Task directions: Tally how many lines in the entries below contain the string "height", treating uppercase and lowercase as different, and reply with the number only.

-- START OF Records shown --

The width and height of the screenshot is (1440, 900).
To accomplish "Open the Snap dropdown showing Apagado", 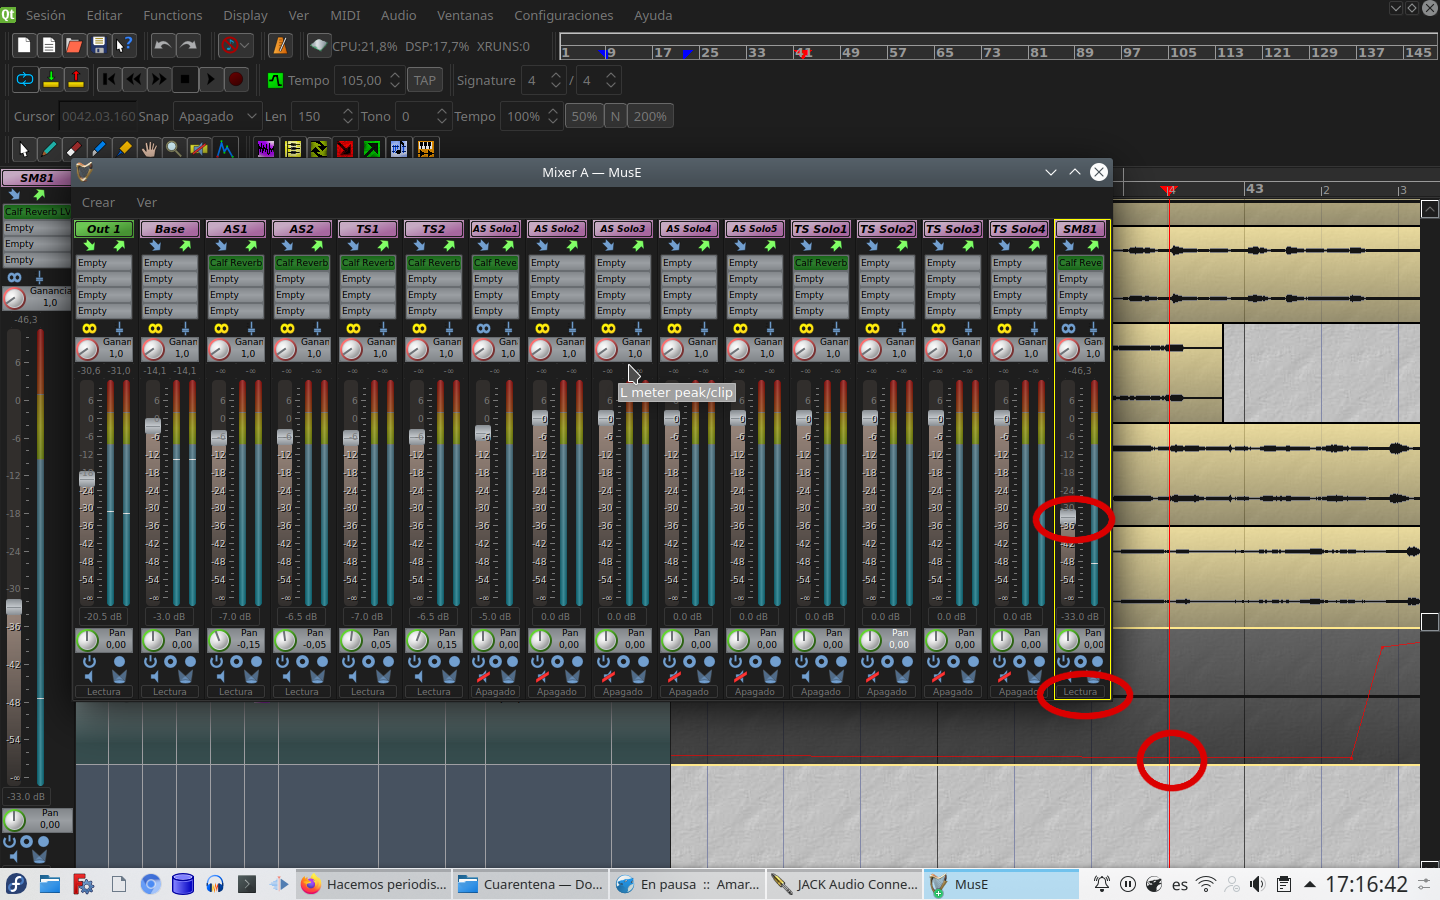I will pyautogui.click(x=217, y=116).
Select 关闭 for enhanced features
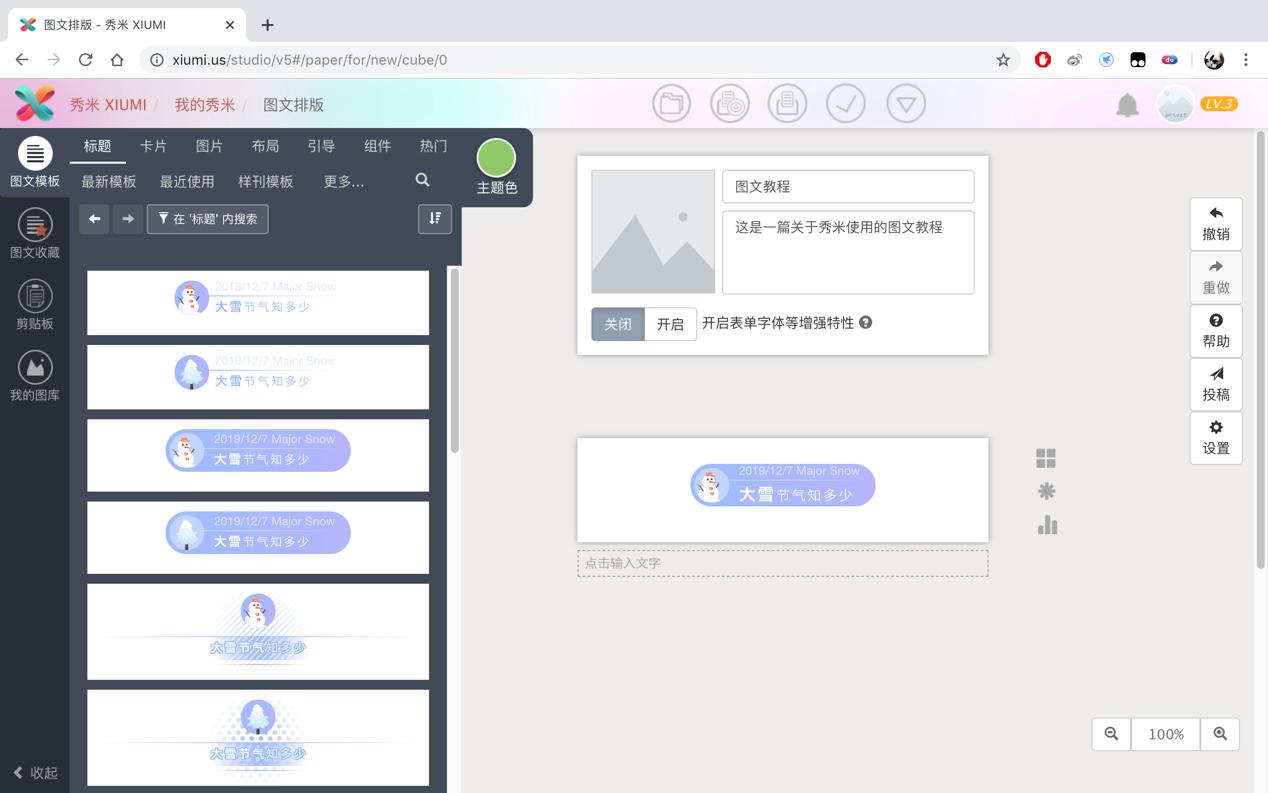1268x793 pixels. tap(618, 324)
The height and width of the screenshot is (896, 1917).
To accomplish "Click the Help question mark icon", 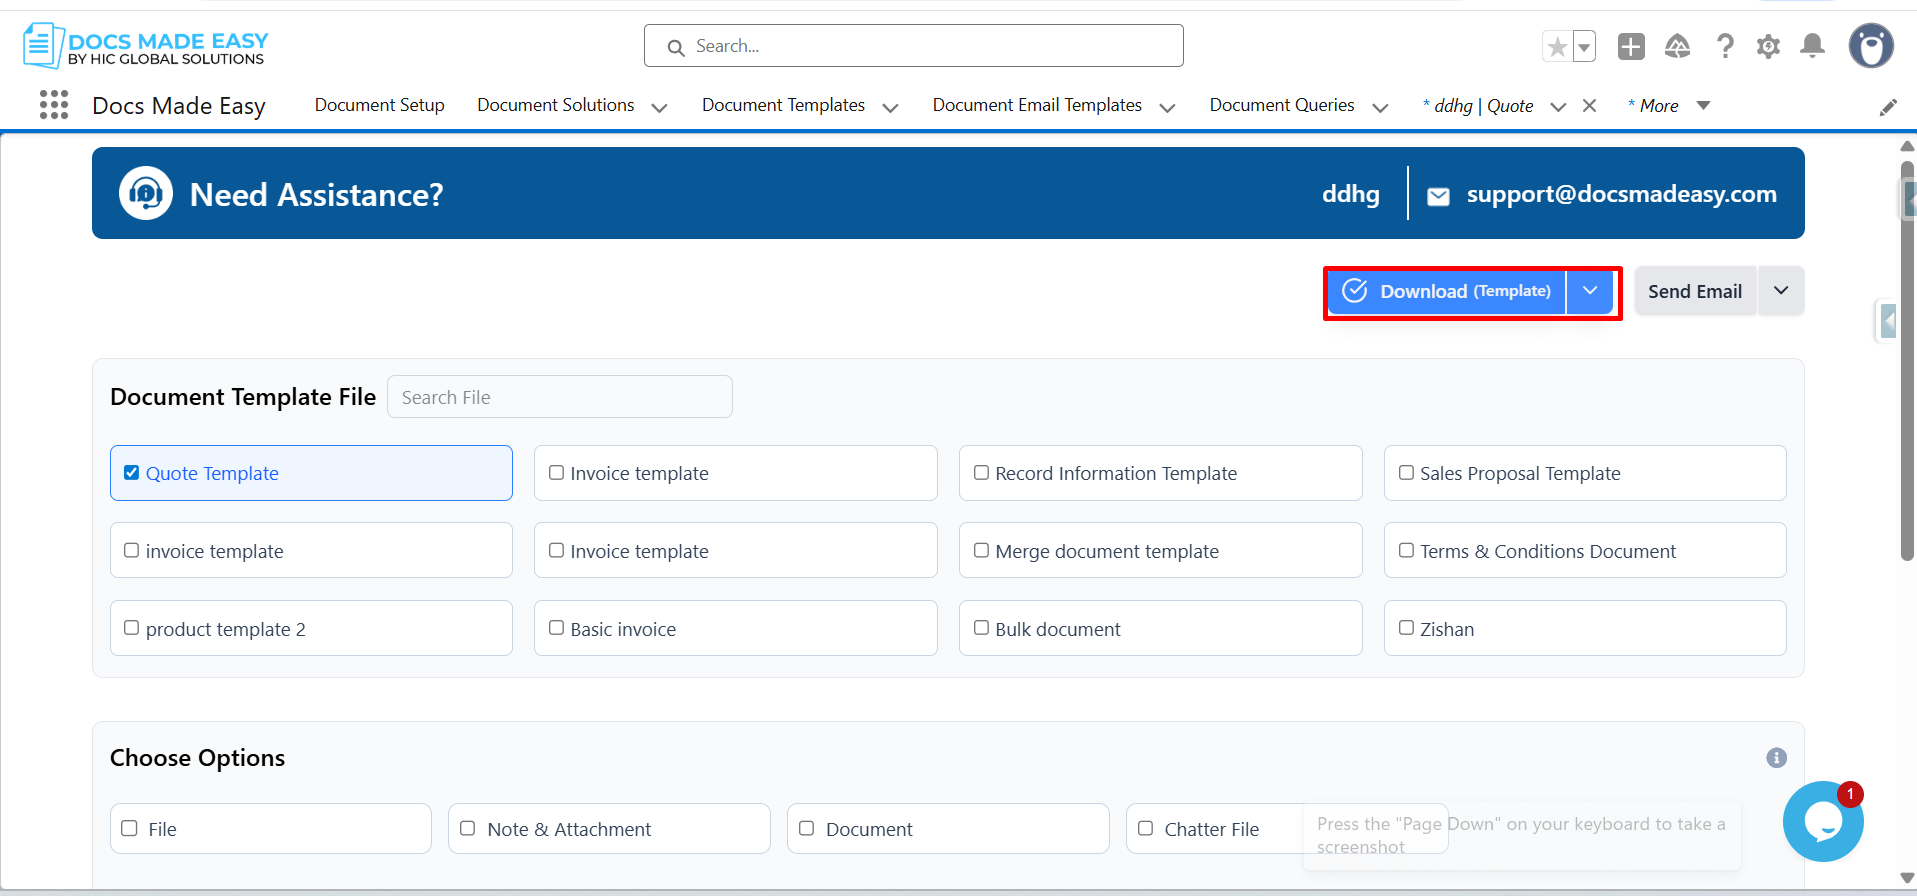I will tap(1725, 47).
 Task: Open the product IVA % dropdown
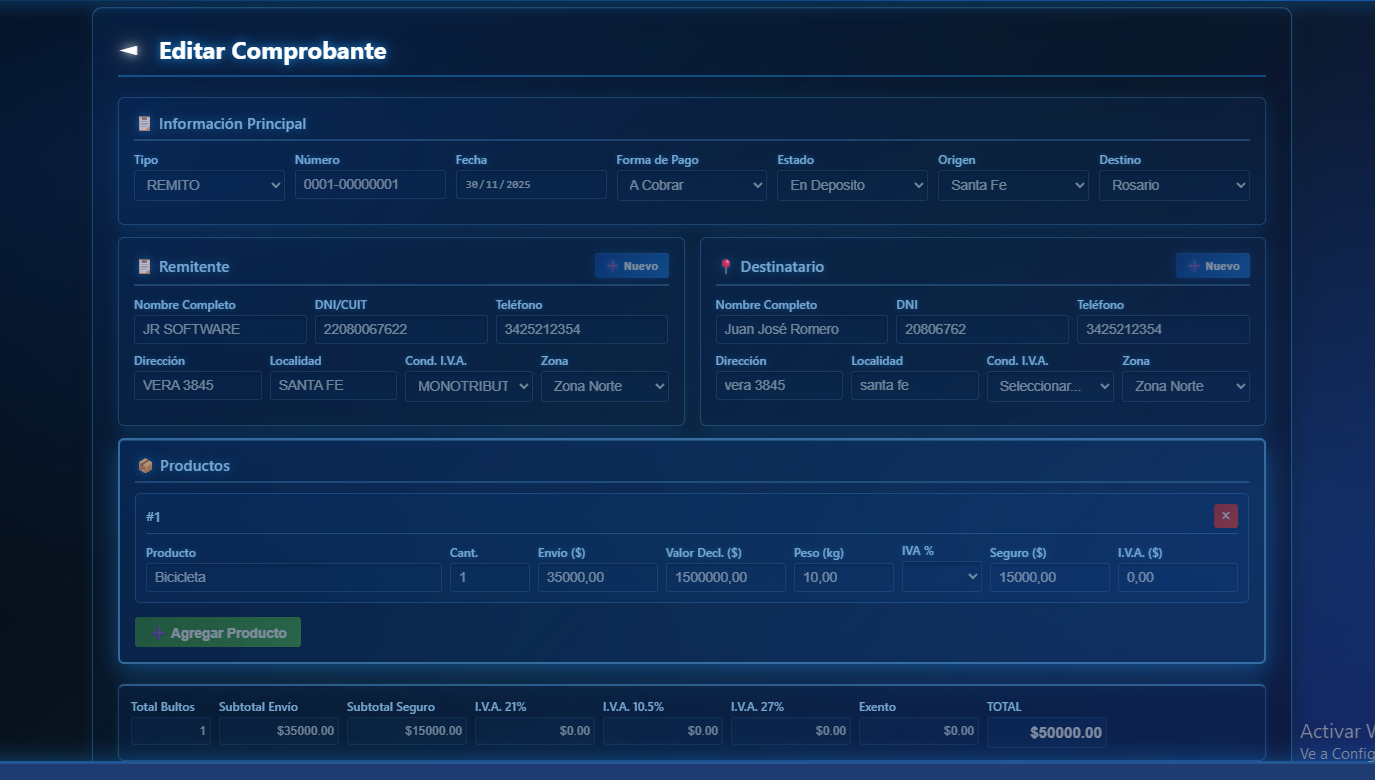tap(941, 577)
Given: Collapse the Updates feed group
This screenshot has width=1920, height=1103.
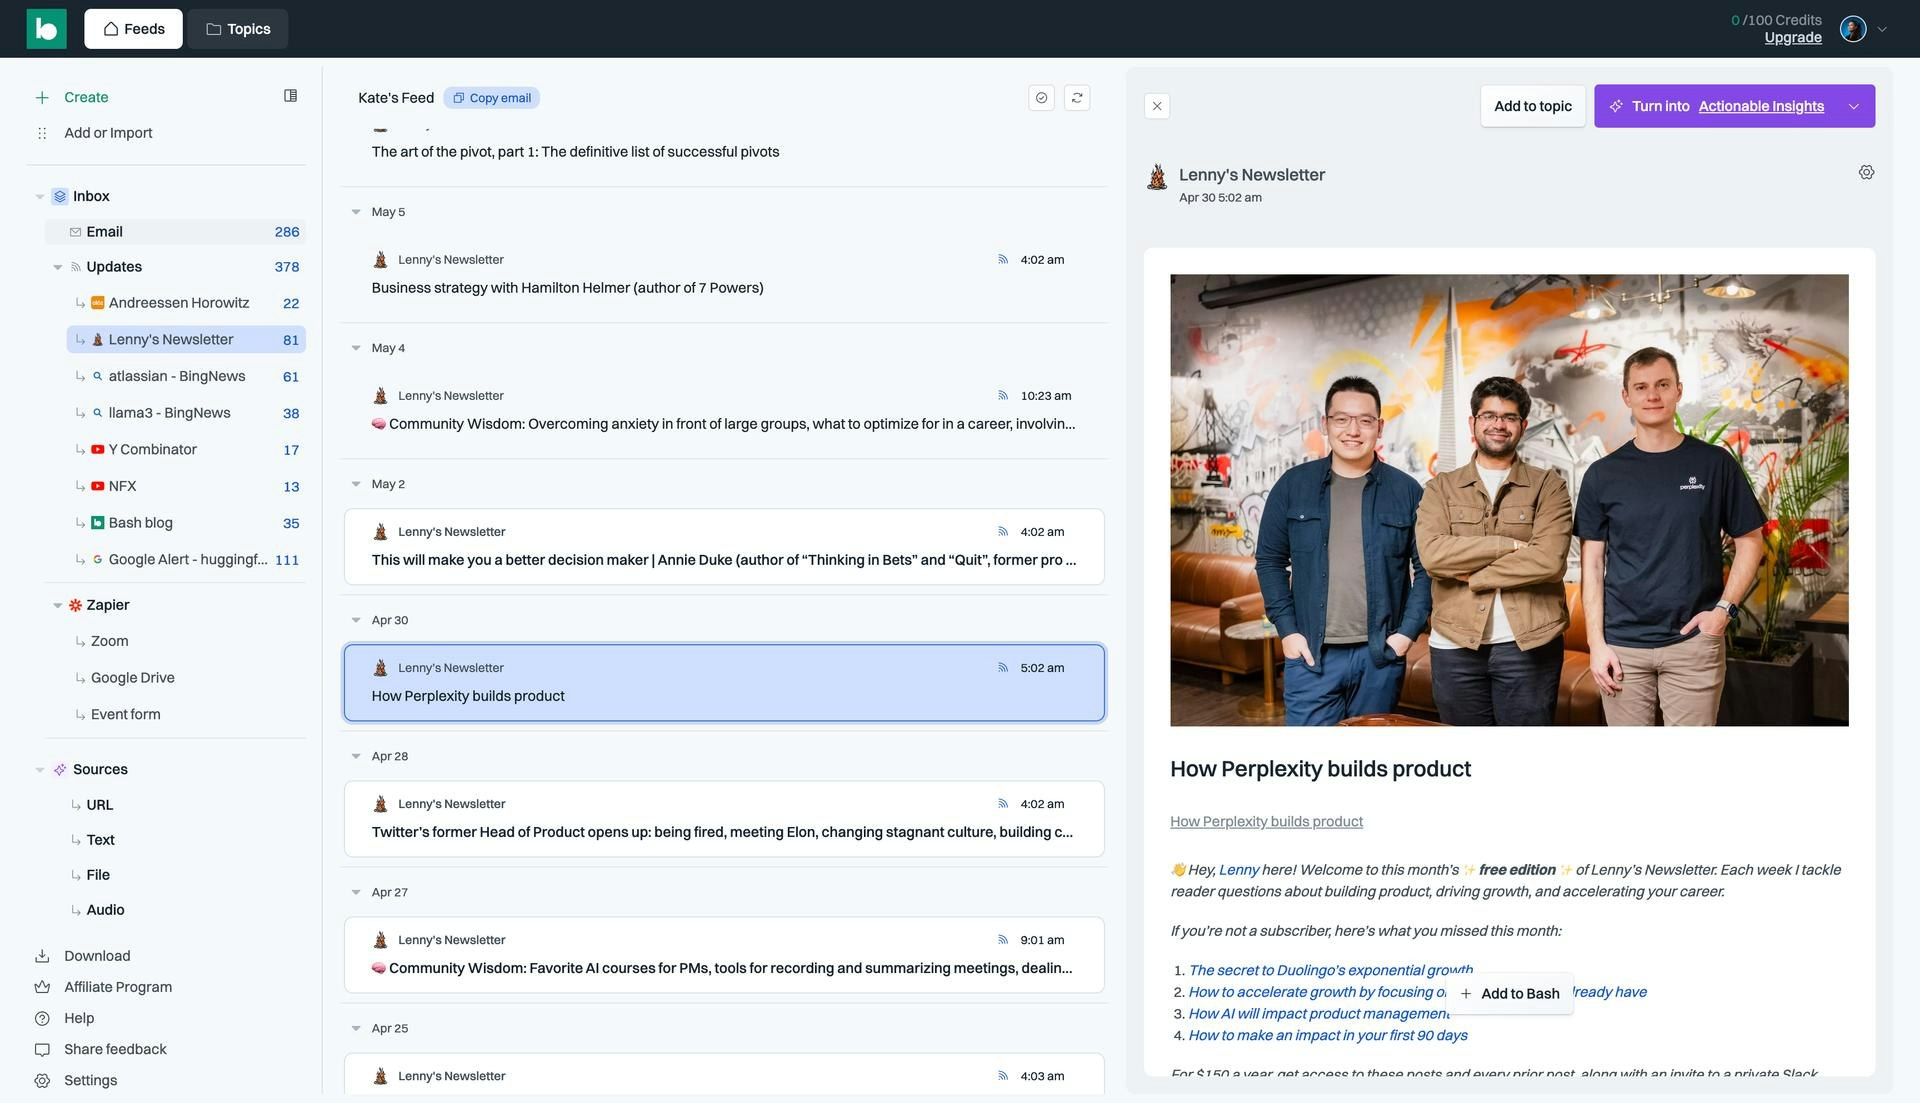Looking at the screenshot, I should tap(57, 267).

-- END OF Records shown --

Exercise solution: 3